- **Work to complete**
Please edit the entries below by replacing "Output a click action" with "Return a single click action" and leaving everything else unchanged.
═══ Input data ═══
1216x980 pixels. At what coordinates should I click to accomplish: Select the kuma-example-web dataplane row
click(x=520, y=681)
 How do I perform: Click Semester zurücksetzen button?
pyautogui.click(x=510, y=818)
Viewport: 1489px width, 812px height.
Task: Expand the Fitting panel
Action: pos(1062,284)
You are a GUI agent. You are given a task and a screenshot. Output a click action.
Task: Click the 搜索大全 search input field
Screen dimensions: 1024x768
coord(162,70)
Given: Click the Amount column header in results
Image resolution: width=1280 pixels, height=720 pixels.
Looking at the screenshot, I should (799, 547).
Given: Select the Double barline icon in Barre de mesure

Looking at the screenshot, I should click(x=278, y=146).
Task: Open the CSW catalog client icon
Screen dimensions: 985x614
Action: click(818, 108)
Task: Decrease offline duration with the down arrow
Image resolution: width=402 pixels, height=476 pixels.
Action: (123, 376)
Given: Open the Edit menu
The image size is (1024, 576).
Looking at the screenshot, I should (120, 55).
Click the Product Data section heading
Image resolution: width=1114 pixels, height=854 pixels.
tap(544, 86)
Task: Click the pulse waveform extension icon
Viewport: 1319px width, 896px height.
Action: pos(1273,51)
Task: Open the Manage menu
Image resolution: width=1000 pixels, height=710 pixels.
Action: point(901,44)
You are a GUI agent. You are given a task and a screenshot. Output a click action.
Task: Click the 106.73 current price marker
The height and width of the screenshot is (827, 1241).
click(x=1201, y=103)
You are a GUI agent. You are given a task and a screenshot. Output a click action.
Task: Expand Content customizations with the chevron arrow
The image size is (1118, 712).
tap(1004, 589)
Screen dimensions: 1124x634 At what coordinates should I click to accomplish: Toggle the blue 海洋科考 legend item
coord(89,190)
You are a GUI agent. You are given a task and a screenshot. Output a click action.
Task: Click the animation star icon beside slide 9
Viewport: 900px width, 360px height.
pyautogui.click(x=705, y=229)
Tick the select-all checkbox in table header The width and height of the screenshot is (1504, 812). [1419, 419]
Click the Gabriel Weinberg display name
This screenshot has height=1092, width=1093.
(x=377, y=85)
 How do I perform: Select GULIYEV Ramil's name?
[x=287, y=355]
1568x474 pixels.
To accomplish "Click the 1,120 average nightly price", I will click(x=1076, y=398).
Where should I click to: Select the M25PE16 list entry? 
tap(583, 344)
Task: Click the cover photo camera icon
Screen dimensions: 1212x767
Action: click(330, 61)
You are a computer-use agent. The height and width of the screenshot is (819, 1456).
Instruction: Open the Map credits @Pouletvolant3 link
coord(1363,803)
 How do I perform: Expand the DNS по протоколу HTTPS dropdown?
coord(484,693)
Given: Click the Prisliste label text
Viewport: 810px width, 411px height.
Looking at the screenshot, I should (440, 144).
═══
- **Full answer**
1216x980 pixels. At what coordinates should I click to accomplish: Select the kuma-example-web dataplane row
click(x=520, y=681)
 How do I perform: Click Semester zurücksetzen button?
pyautogui.click(x=510, y=818)
Viewport: 1489px width, 812px height.
Task: Expand the Fitting panel
Action: pos(1062,284)
You are a GUI agent. You are given a task and a screenshot. Return a single click action.
Task: Click the 搜索大全 search input field
Screen dimensions: 1024x768
coord(162,70)
Given: Click the Amount column header in results
Image resolution: width=1280 pixels, height=720 pixels.
Looking at the screenshot, I should (799, 547).
Given: Select the Double barline icon in Barre de mesure

Looking at the screenshot, I should click(x=278, y=146).
Task: Open the CSW catalog client icon
Screen dimensions: 985x614
Action: click(818, 108)
Task: Decrease offline duration with the down arrow
Image resolution: width=402 pixels, height=476 pixels.
Action: (123, 376)
Given: Open the Edit menu
The image size is (1024, 576).
Looking at the screenshot, I should (120, 55).
Click the Product Data section heading
Image resolution: width=1114 pixels, height=854 pixels.
tap(544, 86)
Task: Click the pulse waveform extension icon
Viewport: 1319px width, 896px height.
Action: pos(1273,51)
Task: Open the Manage menu
Image resolution: width=1000 pixels, height=710 pixels.
Action: point(901,44)
You are a GUI agent. You are given a task and a screenshot. Return a single click action.
Task: Click the 106.73 current price marker
The height and width of the screenshot is (827, 1241).
click(x=1201, y=103)
You are a GUI agent. You are given a task and a screenshot. Return a single click action.
Task: Expand Content customizations with the chevron arrow
The image size is (1118, 712).
tap(1004, 589)
Screen dimensions: 1124x634 At what coordinates should I click to accomplish: Toggle the blue 海洋科考 legend item
coord(89,190)
You are a GUI agent. You are given a task and a screenshot. Return a single click action.
Task: Click the animation star icon beside slide 9
Viewport: 900px width, 360px height.
pyautogui.click(x=705, y=229)
Tick the select-all checkbox in table header The width and height of the screenshot is (1504, 812). [1419, 419]
Click the Gabriel Weinberg display name
This screenshot has height=1092, width=1093.
(x=377, y=85)
 How do I perform: Select GULIYEV Ramil's name?
[x=287, y=355]
1568x474 pixels.
To accomplish "Click the 1,120 average nightly price", I will click(x=1076, y=398).
Where should I click to: Select the M25PE16 list entry? 
tap(583, 344)
Task: Click the cover photo camera icon
Screen dimensions: 1212x767
Action: click(330, 61)
You are a computer-use agent. The height and width of the screenshot is (819, 1456).
Instruction: Open the Map credits @Pouletvolant3 link
coord(1363,803)
 How do I perform: Expand the DNS по протоколу HTTPS dropdown?
coord(484,693)
Given: Click the Prisliste label text
Viewport: 810px width, 411px height.
Looking at the screenshot, I should (440, 144).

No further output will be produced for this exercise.